About compute_at()

Hi, I just started learning tvm and I have a small question

A = te.placeholder((m,), name="A")
B = te.compute((m,), lambda i: A[i] + 1, name="B")
C = te.compute((m,), lambda i: B[i] * 2, name="C")
D = te.compute((m,), lambda i: C[i] + 3, name="D")

s = te.create_schedule([D.op])
s[C].compute_at(s[D], D.op.axis[0])
s[B].compute_at(s[C], C.op.axis[0])
print(tvm.lower(s, [A, B, C, D], simple_mode=True))

When I do the above, all of the loops combine into one as I desire like below:

  for (i: int32, 0, 10) {
    B[i] = (A[i] + 1f32)
    C[i] = (B[i]*2f32)
    D[i] = (C[i] + 3f32)
  }

But if i modify D = C + 3 into D = C + B like this:

A = te.placeholder((m,), name="A")
B = te.compute((m,), lambda i: A[i] + 1, name="B")
C = te.compute((m,), lambda i: B[i] * 2, name="C")
D = te.compute((m,), lambda i: C[i] + B[i], name="D")

s = te.create_schedule([D.op])
s[C].compute_at(s[D], D.op.axis[0])
s[B].compute_at(s[C], C.op.axis[0])
print(tvm.lower(s, [A, B, C, D], simple_mode=True))

then I get an error saying:

Check failed: (found_attach || stage_attach.size() == 0) is false: Invalid Schedule, cannot find the producer compute(B, body=[(A[i] + 1f)], axis=[iter_var(i, range(min=0, ext=10))], reduce_axis=[], tag=, attrs={}) along the loop nest specified by compute_at of consumer compute(D, body=[(C[i] + B[i])], axis=[iter_var(i, range(min=0, ext=10))], reduce_axis=[], tag=, attrs={})

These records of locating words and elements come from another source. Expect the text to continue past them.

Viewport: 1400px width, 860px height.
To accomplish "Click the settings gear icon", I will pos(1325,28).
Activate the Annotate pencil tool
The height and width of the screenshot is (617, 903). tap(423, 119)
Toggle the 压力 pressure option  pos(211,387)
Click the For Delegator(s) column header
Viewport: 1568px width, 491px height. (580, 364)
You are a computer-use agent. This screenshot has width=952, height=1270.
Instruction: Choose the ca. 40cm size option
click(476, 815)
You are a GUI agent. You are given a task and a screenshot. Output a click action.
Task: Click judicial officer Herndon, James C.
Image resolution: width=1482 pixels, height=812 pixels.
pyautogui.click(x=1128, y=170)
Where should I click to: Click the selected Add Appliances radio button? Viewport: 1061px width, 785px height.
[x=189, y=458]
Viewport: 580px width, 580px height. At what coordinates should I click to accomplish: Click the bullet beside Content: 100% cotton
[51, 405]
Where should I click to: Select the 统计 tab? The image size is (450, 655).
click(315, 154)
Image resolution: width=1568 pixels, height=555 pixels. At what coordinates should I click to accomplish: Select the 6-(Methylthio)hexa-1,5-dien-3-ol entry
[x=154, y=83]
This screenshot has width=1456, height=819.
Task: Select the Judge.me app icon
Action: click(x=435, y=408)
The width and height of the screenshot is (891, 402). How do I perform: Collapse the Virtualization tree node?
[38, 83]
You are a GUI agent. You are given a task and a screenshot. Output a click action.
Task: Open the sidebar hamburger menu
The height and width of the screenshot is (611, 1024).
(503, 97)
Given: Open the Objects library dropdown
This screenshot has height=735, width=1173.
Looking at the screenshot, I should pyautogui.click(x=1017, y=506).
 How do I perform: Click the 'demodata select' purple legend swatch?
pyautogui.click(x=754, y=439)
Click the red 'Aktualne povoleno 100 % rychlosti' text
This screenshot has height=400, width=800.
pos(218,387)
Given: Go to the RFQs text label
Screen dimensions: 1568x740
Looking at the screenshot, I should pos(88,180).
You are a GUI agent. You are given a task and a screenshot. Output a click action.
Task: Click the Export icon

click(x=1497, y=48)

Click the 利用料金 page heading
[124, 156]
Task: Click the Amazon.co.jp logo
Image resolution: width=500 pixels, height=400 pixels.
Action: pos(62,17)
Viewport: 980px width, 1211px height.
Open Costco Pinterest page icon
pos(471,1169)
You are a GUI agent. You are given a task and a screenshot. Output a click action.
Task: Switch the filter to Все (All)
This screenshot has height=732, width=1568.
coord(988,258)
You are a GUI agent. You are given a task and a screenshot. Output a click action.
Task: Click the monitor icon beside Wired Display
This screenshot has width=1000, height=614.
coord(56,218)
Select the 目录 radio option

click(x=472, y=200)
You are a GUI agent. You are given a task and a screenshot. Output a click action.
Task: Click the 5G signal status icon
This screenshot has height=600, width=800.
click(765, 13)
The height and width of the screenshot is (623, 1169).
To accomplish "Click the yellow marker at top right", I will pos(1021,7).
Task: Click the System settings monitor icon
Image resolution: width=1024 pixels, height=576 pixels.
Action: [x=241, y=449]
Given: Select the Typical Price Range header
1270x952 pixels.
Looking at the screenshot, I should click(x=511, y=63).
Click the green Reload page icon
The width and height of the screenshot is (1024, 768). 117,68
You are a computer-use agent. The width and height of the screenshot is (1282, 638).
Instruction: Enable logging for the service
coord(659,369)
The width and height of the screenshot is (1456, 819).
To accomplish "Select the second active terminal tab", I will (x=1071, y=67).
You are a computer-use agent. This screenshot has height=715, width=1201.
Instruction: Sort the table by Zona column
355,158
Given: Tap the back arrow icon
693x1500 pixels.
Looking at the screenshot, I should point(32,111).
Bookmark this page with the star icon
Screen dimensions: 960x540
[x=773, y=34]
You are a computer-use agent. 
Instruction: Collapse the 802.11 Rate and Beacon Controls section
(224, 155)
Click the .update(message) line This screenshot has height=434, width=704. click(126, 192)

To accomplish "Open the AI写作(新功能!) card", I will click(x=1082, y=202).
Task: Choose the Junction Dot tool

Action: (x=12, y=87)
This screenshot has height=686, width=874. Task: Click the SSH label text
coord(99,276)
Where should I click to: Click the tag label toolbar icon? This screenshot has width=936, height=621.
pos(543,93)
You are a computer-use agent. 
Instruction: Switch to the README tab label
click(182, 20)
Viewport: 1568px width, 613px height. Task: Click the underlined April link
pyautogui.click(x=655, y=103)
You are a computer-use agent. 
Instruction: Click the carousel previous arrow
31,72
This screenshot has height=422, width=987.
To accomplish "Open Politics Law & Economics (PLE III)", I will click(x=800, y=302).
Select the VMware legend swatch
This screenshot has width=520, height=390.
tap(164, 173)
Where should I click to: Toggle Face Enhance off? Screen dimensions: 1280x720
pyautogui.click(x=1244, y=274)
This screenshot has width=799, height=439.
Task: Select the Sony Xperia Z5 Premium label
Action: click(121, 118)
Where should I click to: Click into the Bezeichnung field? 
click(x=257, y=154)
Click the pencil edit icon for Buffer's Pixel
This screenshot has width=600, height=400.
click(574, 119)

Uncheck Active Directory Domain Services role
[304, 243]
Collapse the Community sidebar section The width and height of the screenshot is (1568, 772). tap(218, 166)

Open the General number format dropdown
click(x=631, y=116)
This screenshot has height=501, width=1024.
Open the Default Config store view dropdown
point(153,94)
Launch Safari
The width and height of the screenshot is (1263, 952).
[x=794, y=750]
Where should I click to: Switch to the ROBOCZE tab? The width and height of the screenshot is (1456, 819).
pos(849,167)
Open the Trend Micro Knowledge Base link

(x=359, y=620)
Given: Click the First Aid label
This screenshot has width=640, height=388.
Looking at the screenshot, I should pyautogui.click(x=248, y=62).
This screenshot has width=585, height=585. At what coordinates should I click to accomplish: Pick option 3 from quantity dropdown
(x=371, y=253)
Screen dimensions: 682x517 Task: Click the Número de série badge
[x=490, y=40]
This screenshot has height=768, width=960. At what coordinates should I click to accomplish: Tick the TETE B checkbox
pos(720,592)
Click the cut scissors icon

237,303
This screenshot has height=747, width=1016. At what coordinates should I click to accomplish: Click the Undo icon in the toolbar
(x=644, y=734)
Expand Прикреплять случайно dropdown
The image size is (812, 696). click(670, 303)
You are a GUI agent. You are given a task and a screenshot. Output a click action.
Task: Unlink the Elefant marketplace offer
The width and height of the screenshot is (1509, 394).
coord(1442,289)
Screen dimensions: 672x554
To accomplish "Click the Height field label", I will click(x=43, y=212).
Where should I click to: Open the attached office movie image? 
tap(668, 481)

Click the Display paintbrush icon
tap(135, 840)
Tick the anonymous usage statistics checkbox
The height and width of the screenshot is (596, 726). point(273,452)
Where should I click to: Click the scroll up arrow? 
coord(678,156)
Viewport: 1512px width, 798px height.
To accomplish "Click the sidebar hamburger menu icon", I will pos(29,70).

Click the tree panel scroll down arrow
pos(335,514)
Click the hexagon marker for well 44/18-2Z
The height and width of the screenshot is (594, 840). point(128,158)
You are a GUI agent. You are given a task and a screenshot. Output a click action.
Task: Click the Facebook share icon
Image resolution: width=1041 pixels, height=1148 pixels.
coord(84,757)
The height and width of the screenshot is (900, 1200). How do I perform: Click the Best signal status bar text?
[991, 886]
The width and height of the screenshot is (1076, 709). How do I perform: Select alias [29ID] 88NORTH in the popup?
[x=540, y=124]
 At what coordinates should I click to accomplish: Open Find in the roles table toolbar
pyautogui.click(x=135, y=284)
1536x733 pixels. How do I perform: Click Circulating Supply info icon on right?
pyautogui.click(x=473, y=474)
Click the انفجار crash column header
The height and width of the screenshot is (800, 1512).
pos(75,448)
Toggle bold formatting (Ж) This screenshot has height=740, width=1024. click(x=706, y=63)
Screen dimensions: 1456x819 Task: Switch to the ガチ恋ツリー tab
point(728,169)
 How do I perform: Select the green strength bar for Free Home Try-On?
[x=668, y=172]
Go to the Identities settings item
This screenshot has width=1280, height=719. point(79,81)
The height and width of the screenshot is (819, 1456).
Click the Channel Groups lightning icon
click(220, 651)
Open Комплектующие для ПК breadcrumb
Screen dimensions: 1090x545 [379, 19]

But what I actually want is something like below:

  for (i: int32, 0, 10) {
    B[i] = (A[i] + 1f32)
    C[i] = (B[i]*2f32)
    D[i] = (C[i] + B[i])
  }

is this possible? How can I achieve this?

Try modifying it like this

s[B].compute_at(s[D], D.op.axis[0])

Why didn’t I think of that! Thanks it works!